• PASSAGE FOR REVIEW:
====

A.I.: AlphaGo 1 – Ke Jie 0

A.I.: AlphaGo 1 – Ke Jie 0

Google DeepMind’s AlphaGo beats Ke Jie

Google DeepMind’s AlphaGo beats Ke Jie again by resignation, officially winning all three games in the latest series of matches putting human against machine. For cultural sensitivity reasons, due to Go’s 2000+ year history in the region, China decided to censor the livestream.

At time of resignation, Ke Jie had roughly 32 minutes of time remaining, while AlphaGo had 1 hour and 30 minutes remaining on its clock. A press conference discussing the match series and AlphaGo Project, along with the collaboration which made the match series possible, was held shortly after the event.

Ke Jie, the world’s #1 human Go player, a title the player has held each year consecutively since 2014.

The complex nature of Go has produced remarkable variation in play styles over time, with some players being more aggressive and unpredictable, while others have effectively played traditional, conservative strategies. Variation in skill is so great that even though the game has over a dozen unofficial rankings, nine dan players are considered vastly superior to almost all lower-ranking players.

====

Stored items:
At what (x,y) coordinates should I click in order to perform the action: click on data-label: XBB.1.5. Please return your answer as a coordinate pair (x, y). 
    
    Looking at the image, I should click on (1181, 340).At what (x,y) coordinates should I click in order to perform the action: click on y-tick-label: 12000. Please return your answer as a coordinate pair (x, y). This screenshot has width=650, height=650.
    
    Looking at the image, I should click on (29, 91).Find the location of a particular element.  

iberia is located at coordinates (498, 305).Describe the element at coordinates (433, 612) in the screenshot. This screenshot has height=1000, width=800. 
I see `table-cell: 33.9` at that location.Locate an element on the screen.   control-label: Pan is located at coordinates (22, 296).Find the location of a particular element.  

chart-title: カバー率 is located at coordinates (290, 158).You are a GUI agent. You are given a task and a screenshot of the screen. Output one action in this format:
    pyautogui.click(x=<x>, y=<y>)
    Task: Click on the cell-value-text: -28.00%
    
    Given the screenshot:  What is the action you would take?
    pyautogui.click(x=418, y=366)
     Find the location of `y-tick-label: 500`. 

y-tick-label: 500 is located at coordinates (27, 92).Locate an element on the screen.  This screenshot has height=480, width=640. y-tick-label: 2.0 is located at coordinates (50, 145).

====

• TASK LIST:
a. Condense the paragraph of the AlphaGo article that begins "At time of resignation" into a shorter version that keeps its main facts.
b. Answer these questions from the AlphaGo article, one answer per line:
(i) How many games in the latest series did AlphaGo officially win?
(ii) What reasons are given for China's decision to censor the livestream?
(iii) Which Go players are considered vastly superior to almost all lower-ranking players?
c. Write the next part of the AlphaGo article, picking up after its final sentence.

• ANSWER SET:
a. When Ke Jie resigned, he had about 32 minutes left on his clock and AlphaGo had 1 hour and 30 minutes. Shortly afterward, a press conference was held on the match series, the AlphaGo Project, and the collaboration that made the series possible.

b.
(i) All three games.
(ii) Cultural sensitivity reasons, due to Go's 2000+ year history in the region.
(iii) Nine dan players.

c.
In particular, Ke Jie has been a wildcard, known to be arrogant and confident. After renowned Korean player Lee Sedol lost to AlphaGo in 2016, Ke Jie had claimed confidently – possibly correctly at the time – that he would have been able to beat the AI.

However, AlphaGo’s skills have improved tremendously even since then. AlphaGo anonymously signed up in the TyGem and later FoxGo community servers, a Go community popular among even the world’s greatest professionals, using the name “Magist” (and later “Master”). There, it acquired a streak over 60 wins, beating nearly all top world players (including Ke Jie at some point) in rapid-fire online matches.

Its feats were so great that Go player Gu Lie offered a $14,400 bounty for the first player that could beat “Master.” Its status as an AI was suspected early on, due to the fact that it would play up to 10 games a day with few breaks between.

This remarkable pace of growth has been welcomed, but it comes as a cultural shock to the human game and AI communities, which had not expected that machines could compete with humans in this realm for at least another decade.

At the press conference, we may hear additional information about what DeepMind’s plans for AlphaGo are. AlphaGo represents a rapid advancement in artificial intelligence, and DeepMind is a subsidiary of Google, which uses artificial intelligence in many of its products, including search and Waymo – which was formerly Google’s self-driving car project.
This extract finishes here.